GlobalShop: Day 2

March 9, 2007 by Dave Haynes

allthegirls.jpg

I got over to the show a little early, grabbed my camera, and started to look around. It was evident, pretty quickly, that digital signage had been adeptly herded into a couple of rows in the Digital Store area.

Beyond that, the show is companies selling fixtures and flooring and lighting and on and on.

hydraulics.jpgThere was also a bunch of mannequin guys, from really elegant gear to a guy who had a little booth but at least a couple of mannequins with Pam Anderson-sized girls. Kinda funny. Very bizarre.

A couple of observations:

– we’re all selling basically the same thing and just spinning it … I would not have wanted to be some green guy from marketing dispatched to the show to find a solution
– Wireless Ronin must have burned though a chunk of its IPO money with a lavish booth and a lot of bodies … MTI next door also had a LOT of bodies, but they also have what sounds like a lot of business in a variety of things

I still didn’t see much that was new or very interesting, however I did get around the corner and find out more about Redbox, which I mentioned from Day 1.

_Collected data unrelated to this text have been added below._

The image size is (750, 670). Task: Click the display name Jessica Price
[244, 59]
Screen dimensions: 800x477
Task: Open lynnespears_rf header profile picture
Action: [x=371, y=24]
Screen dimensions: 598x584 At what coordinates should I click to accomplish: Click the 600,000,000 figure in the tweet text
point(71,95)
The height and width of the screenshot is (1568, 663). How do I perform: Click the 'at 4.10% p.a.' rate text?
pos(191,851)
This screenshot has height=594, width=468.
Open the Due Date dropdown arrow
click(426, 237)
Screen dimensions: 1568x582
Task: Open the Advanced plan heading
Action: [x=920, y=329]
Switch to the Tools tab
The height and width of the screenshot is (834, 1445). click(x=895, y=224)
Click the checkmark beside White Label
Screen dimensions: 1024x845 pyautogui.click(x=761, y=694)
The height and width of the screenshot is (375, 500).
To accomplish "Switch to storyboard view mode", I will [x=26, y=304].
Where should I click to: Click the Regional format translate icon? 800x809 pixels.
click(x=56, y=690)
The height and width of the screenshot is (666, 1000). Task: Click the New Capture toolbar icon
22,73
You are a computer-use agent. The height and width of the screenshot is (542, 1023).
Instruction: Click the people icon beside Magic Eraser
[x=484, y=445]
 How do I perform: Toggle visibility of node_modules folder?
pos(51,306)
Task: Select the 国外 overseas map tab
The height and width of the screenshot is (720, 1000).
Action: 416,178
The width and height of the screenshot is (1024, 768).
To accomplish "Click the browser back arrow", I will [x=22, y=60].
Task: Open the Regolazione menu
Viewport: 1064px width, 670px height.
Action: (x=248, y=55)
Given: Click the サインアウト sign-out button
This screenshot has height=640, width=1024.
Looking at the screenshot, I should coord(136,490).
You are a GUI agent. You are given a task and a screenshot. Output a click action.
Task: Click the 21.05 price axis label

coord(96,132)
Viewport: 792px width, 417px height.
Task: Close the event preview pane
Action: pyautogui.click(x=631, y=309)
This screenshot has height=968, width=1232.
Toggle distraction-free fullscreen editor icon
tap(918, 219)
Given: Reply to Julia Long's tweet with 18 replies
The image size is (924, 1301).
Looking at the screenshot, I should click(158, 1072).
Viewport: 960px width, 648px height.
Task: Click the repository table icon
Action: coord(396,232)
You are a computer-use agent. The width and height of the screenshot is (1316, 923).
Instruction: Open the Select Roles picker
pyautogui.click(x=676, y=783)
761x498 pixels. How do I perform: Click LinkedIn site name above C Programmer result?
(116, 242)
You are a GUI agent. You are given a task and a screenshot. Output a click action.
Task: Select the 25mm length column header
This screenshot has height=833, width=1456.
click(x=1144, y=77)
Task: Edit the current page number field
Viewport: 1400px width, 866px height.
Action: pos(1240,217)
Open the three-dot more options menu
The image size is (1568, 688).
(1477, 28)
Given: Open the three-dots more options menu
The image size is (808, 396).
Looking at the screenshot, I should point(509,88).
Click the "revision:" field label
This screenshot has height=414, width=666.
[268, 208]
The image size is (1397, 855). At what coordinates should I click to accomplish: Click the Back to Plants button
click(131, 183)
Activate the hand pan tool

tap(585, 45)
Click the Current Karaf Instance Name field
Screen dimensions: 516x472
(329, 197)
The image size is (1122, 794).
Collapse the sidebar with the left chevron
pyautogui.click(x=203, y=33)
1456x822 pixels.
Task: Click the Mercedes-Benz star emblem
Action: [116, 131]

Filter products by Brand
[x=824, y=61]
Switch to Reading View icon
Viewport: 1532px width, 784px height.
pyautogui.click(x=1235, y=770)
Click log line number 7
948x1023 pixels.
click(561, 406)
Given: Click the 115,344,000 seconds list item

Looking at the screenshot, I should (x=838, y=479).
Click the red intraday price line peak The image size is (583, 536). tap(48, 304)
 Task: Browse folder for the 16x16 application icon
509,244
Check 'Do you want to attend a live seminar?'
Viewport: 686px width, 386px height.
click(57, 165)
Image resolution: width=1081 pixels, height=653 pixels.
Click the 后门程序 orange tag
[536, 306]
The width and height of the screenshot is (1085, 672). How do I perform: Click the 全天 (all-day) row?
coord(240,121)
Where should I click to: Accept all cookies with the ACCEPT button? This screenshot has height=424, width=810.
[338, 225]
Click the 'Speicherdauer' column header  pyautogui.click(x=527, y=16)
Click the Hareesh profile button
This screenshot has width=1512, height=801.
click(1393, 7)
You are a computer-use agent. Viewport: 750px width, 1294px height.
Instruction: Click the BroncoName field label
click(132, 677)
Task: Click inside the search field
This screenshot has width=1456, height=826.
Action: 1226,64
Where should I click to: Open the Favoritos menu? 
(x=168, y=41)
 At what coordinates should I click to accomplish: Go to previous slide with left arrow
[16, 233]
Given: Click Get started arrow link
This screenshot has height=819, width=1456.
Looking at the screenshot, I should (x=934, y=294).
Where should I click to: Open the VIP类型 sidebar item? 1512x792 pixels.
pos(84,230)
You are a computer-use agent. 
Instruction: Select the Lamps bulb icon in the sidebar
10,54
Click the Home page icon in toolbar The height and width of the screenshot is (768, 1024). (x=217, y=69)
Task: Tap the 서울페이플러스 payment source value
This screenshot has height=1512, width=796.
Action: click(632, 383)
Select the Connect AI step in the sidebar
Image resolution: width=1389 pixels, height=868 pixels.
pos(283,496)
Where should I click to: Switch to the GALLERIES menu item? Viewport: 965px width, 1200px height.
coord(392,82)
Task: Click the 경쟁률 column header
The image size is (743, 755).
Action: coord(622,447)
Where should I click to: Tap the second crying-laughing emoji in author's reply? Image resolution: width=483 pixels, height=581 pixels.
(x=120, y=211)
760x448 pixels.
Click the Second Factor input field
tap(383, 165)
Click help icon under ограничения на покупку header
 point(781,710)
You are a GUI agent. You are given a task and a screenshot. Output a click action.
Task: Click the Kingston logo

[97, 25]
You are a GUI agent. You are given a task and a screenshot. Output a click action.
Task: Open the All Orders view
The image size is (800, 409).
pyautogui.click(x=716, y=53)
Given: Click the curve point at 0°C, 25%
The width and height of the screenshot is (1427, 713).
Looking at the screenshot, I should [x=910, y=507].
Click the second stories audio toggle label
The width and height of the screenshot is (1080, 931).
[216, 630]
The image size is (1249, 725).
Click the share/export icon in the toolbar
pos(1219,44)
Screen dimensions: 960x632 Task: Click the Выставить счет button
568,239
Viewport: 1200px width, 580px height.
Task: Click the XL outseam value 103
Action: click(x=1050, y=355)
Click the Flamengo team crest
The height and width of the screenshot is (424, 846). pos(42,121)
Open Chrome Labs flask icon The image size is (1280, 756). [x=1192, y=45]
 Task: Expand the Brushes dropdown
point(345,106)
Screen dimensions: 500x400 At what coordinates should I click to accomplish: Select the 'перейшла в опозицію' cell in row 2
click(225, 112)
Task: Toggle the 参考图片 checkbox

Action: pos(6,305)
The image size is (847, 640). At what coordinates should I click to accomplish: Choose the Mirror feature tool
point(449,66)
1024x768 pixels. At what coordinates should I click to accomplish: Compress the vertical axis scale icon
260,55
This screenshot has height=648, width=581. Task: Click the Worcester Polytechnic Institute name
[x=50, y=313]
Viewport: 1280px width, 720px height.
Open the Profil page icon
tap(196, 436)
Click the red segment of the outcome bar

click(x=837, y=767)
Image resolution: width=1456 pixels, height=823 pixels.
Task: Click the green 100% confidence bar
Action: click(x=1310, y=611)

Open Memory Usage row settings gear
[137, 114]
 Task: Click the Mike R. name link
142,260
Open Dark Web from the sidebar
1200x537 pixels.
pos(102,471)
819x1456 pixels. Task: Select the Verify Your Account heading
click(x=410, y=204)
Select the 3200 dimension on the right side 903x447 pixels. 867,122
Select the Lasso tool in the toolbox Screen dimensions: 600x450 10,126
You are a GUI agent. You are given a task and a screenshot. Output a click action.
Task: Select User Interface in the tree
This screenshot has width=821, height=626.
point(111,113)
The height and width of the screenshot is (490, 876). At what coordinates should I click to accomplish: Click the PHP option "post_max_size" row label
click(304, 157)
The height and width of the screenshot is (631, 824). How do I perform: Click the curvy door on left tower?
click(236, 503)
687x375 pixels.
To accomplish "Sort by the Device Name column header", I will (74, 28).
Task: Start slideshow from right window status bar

First, it’s a Canadian signage play that doesn’t come from the Toronto-Kitchener-W aterloo corridor. This one emanates, at least in part from Regina, Saskatchewan.

Essentially, Redbox is a little video squeezer box that can run graphics around a cable or other video feed, or take over a screen to run video. The little gadget isn’t much bigger than a deck of cards and has no moving parts. It bears some similarities to the Tivella box that Cisco picked up earlier this year.

Redbox claims it supports Flash files, but what it is really doing is transcoding Flash files to a video output. The playback looked a little soft and nasty on the screen at the booth, but that was explained as a problem with the panel.

The interesting thing is the proposition. $3 a day for the managed service, otherwise known as $90/month. There is a hardware fee, which I would imagine equates to the prise of the box, but then Redbox will install the thing. That part would scare the hell out of me, in terms of the real cost and hassles of installs, but it certainly simplifies things. The install would not take much and the footprint is tiny.

batts.jpgThe hardware is engineered by some partners in Silicon Valley and it is a product in evolution.

The $3 a day thing is a nice way to put things, though it is certainly not as low as you can go. With economies of scale, there is at least one provider I know, REALLY well, that is doing this stuff for essentially $1/day.

Nice people. Hope it goes well for them. And hats off to them for going in a different direction. The industry does not need ANOTHER software solution.

I also saw the fabled battery-powered digital sign display — a 4 inch screen by Connecticut-based Data Display that fires up on request only and can run for as many as 60 total hours … on 24 D-cell batteries all lashed together.

Interesting, but I didn’t exactly walk away thinking: problem solved!